Campaign 2014: Sears Says He Wants To Make State Government Work For The People

Oct 20, 2014 11:26PM ● By Bill Gilman

Doug Sears

(Editor's note: Your Tewksbury Today's coverage of Campaign 2014 is sponsored by Jon Ryan's Pub's, Where Fresh is the Standard, with locations in Tewksbury and Billerica.)

Doug Sears 
is no fool.
In 2012, the Tewksbury Republican was soundly thumped (73.5% - 26.5%) in his bid to unseat state Rep. Jim Miceli, D-Wilmington. He knows not much has changed locally in the past two years and that he faces an uphill climb if he hopes to represent the 19th Middlesex District on Beacon Hill.
But Sears is also a big fan of Democracy and says the process doesn't work unless people participate.
"This isn't a gratuitous run. I feel a sense of public service," said Sears. "I'm giving people an alternative (to Miceli). No one should ever run unopposed."
An attorney by profession, Sears, 67, maintains an office on Main Street in Tewksbury, having retired from his job with the state a few years ago. He says he has no intention of making "State Legislator" a second career.
"If I'm elected, I would serve no more than two terms," said Sears. "I would never put down my business as 'politician.'"
Having served multiple terms on both the Board of Selectmen and School Committee in Tewksbury, Sears says he has a keen appreciation for the difficulties faced by a community in terms of state mandates, regulations and trying to balance a budget.
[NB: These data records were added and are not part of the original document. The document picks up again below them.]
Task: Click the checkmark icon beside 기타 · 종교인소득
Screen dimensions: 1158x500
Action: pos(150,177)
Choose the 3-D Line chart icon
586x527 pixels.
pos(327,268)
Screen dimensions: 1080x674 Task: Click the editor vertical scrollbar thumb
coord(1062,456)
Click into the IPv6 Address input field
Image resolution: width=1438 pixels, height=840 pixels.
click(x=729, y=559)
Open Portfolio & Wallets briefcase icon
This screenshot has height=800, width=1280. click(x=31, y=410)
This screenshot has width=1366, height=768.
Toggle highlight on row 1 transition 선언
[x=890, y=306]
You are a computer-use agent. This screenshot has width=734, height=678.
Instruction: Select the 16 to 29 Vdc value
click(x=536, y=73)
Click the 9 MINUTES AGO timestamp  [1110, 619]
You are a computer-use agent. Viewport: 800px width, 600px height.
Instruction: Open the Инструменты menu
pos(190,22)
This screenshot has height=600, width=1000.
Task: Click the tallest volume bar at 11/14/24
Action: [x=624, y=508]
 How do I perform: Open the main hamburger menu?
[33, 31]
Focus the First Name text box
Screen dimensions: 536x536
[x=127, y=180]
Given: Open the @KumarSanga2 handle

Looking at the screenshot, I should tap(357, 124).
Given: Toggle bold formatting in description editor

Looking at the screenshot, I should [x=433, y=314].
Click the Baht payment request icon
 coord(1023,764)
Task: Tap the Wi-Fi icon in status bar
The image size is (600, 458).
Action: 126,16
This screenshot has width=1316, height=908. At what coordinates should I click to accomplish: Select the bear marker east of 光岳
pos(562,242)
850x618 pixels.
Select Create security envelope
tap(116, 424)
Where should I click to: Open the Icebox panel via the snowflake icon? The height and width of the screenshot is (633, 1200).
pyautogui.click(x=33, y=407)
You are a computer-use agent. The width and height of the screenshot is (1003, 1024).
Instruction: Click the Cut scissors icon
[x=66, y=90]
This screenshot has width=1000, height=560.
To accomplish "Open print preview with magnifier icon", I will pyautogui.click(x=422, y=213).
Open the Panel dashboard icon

He said he intends to bring that awareness and respect to the Legislature.
"It's the job of the Legislature to (draft and) pass legislation, not to second guess the town boards and commissions," said Sears. "A legislator is supposed to represent the town boards and commissions at the state level."
Sears claims Miceli has poorly communicated with local boards, particularly in Tewksbury and has failed to get the state to address certain infrastructure and funding needs. As one example, sears cited the expenses incurred by Tewksbury associated with transferring patients to and from Tewksbury State Hospital.
"There's no reimbursement for those expenses and (Miceli) refuses to talk to the Board of Selectmen about it," said Sears. "And we're starting to see work (finally) on Route 38 this year, but he's been in office since 1978!"
Sears says that if elected, he would be open to meeting with the Tewksbury and Wilmington selectmen and school committees as often as they wish.
Sears, who is also a Unitarian-Universalist minister at a church just outside Boston, would best be characterized as a fiscal conservative and a social moderate. He advocates reining in state spending and reducing the state income tax. He supports growing the state economy by stopping what he calls the "over-regulation of job-creating small businesses." He also has been an outspoken advocate for increasing local aid to benefit education and public safety.
"I just want things to work," said Sears. "I want to make things work for the people."
Sears and his wife, Suzanne, life in Tewksbury. They are parents of two adult children and have been married 38 years. But that pales in comparison to Sears' parents, who live in Concord and have been married 71 years.